● TASK BRIEF:
Repetition must be exact and must stop with the line bearing "Task: Click Visualizar". It begins at the first line of the records and includes no pictures.

╭─ AVAILABLE RECORDS

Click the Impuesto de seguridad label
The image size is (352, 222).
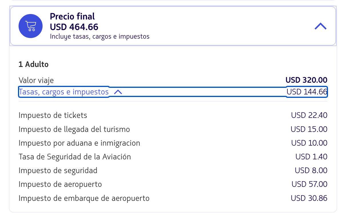(58, 171)

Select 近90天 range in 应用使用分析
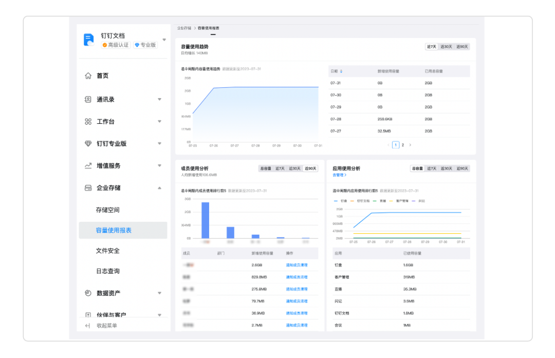pyautogui.click(x=462, y=168)
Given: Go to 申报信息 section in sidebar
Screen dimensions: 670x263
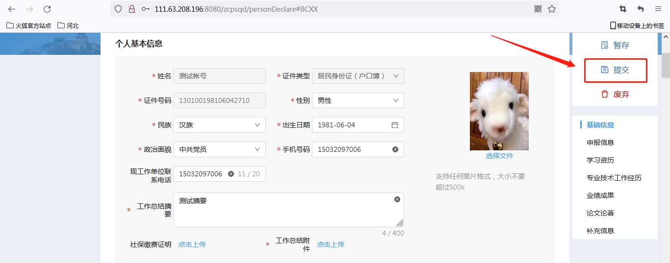Looking at the screenshot, I should [600, 143].
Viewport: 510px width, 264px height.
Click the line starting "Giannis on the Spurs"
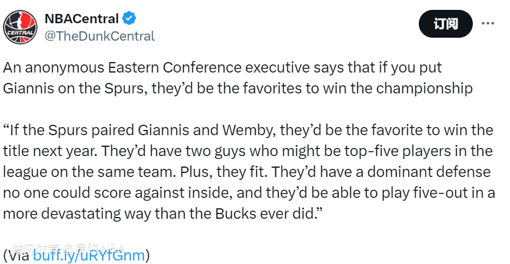click(x=238, y=89)
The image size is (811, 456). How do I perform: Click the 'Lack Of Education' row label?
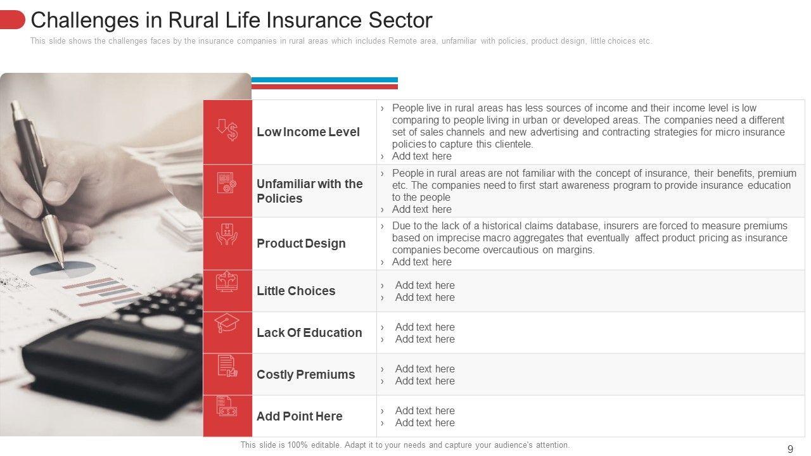pyautogui.click(x=309, y=333)
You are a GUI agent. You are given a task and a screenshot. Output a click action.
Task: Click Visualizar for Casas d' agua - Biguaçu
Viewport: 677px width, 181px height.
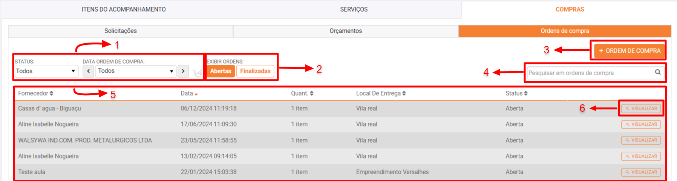click(x=641, y=108)
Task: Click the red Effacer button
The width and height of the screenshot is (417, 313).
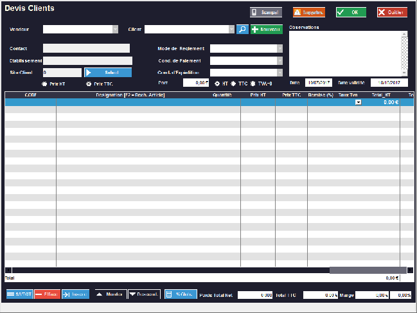Action: [x=47, y=294]
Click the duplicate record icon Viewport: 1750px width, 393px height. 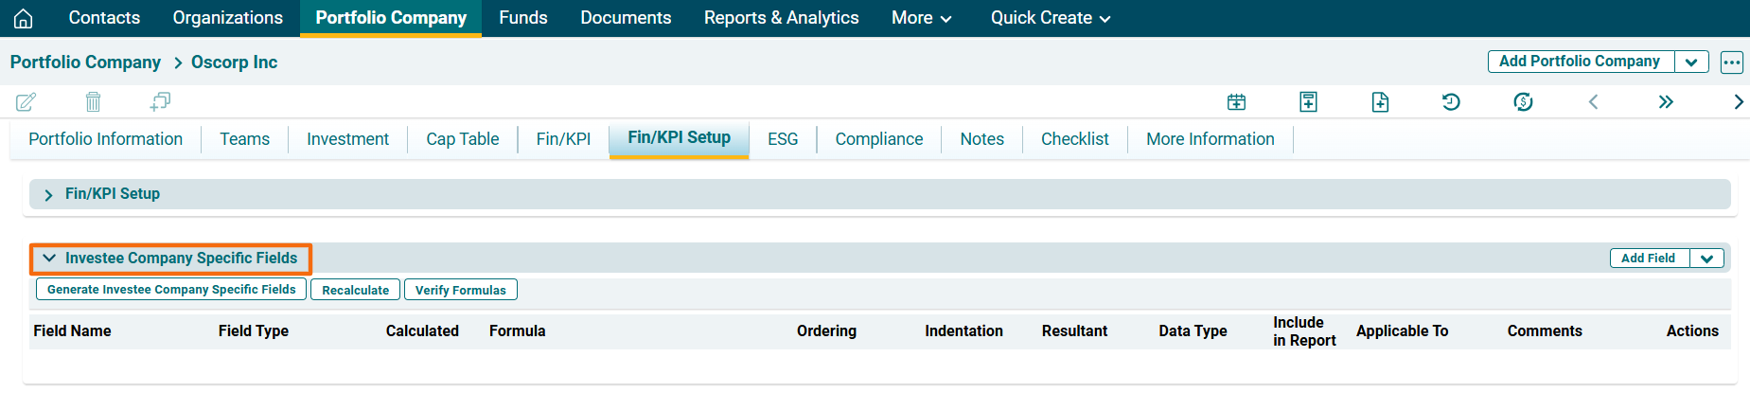coord(160,101)
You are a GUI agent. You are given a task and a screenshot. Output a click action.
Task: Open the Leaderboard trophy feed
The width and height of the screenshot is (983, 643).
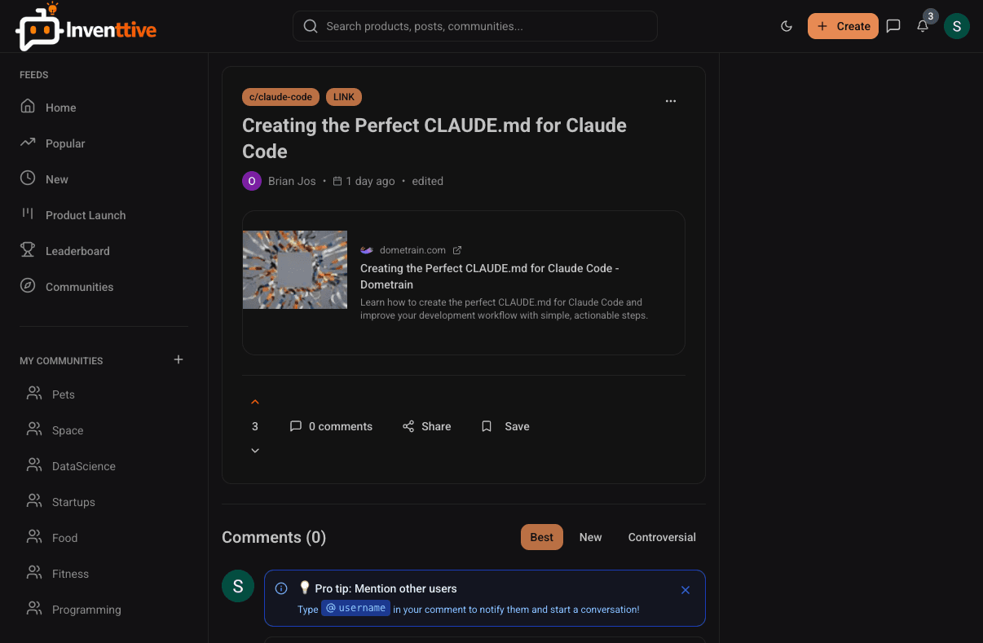click(x=77, y=251)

╰─

● TASK ANSWER:
Click the Impuesto de seguridad label
The image size is (352, 222).
(58, 171)

Select 近90天 range in 应用使用分析
pyautogui.click(x=462, y=168)
Given: Go to 申报信息 section in sidebar
Screen dimensions: 670x263
Looking at the screenshot, I should [600, 143].
Viewport: 510px width, 264px height.
Click the line starting "Giannis on the Spurs"
click(x=238, y=89)
The image size is (811, 456). How do I perform: Click the 'Lack Of Education' row label?
pyautogui.click(x=309, y=333)
You are a GUI agent. You are given a task and a screenshot. Output a click action.
Task: Click Visualizar for Casas d' agua - Biguaçu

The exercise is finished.